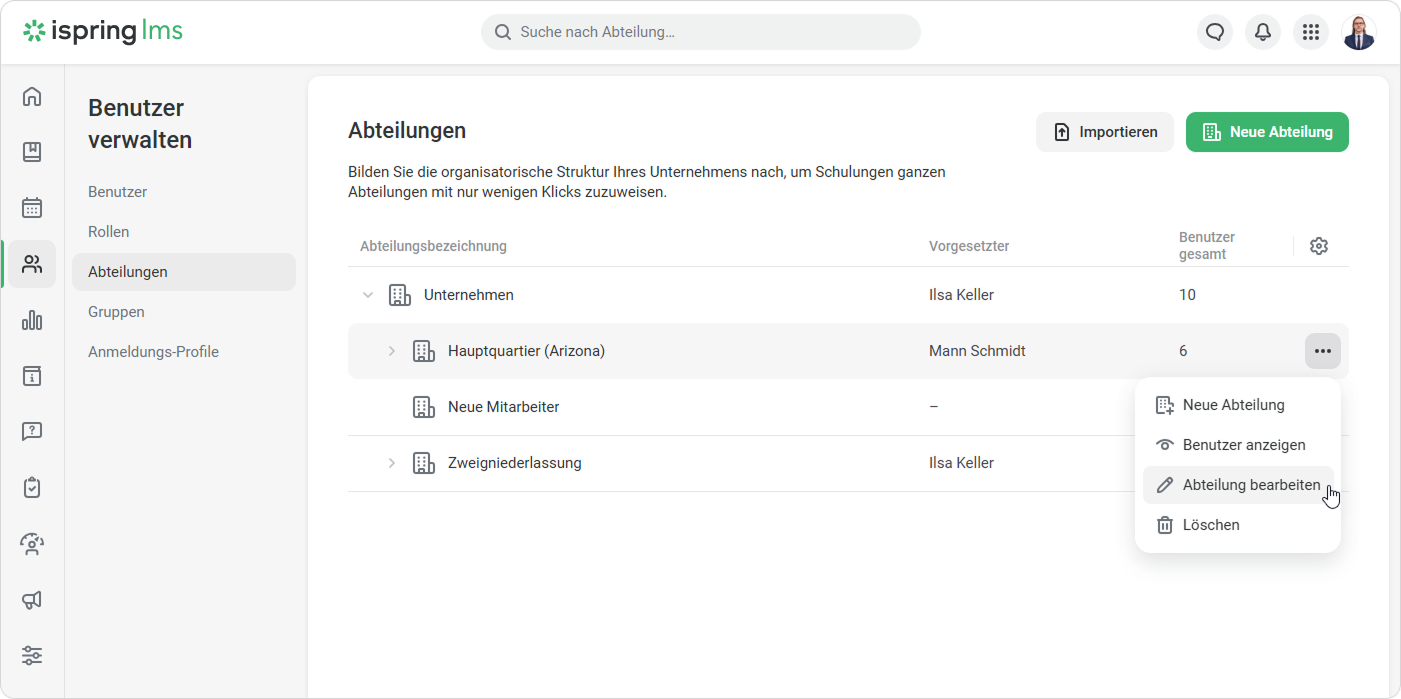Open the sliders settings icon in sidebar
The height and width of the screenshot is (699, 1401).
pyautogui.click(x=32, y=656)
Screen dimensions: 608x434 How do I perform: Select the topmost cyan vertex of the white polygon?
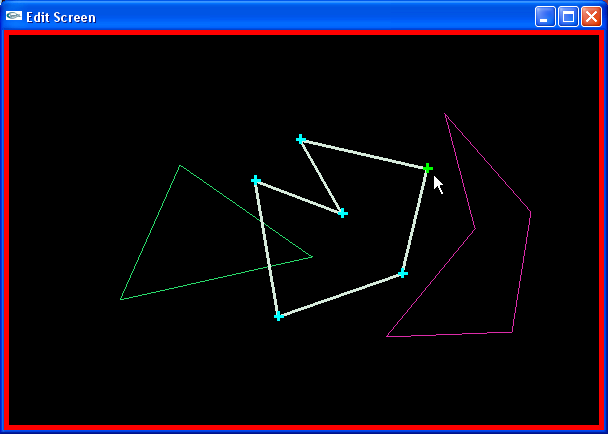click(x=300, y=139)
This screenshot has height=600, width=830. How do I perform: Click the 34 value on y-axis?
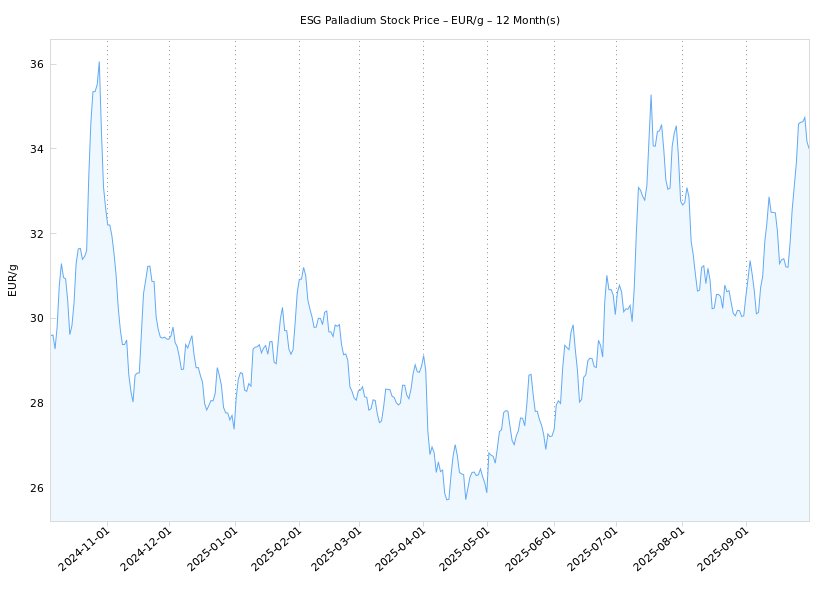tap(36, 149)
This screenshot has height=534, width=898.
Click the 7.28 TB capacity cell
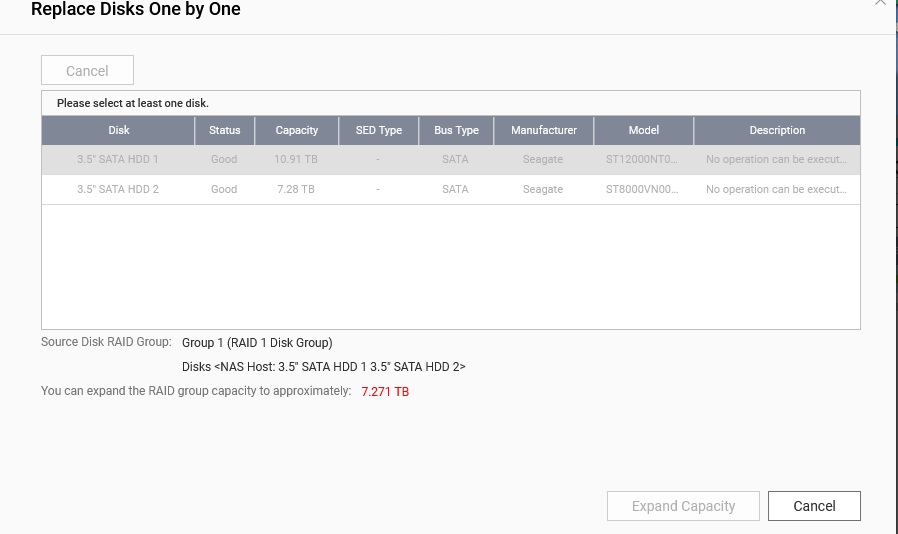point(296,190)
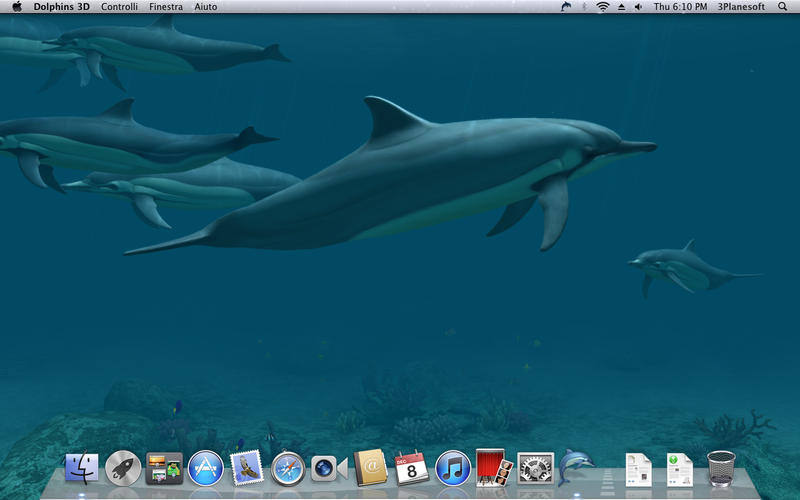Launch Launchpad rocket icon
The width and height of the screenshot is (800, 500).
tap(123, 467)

■ Work instruction
Transcribe exactly, and only, the lines from the one with "This screenshot has height=534, width=898." through the final line of the data above. The pictures stay out.

■ Response for this exercise
This screenshot has height=534, width=898.
Click the 7.28 TB capacity cell
point(296,190)
Launch Launchpad rocket icon
The width and height of the screenshot is (800, 500).
tap(123, 467)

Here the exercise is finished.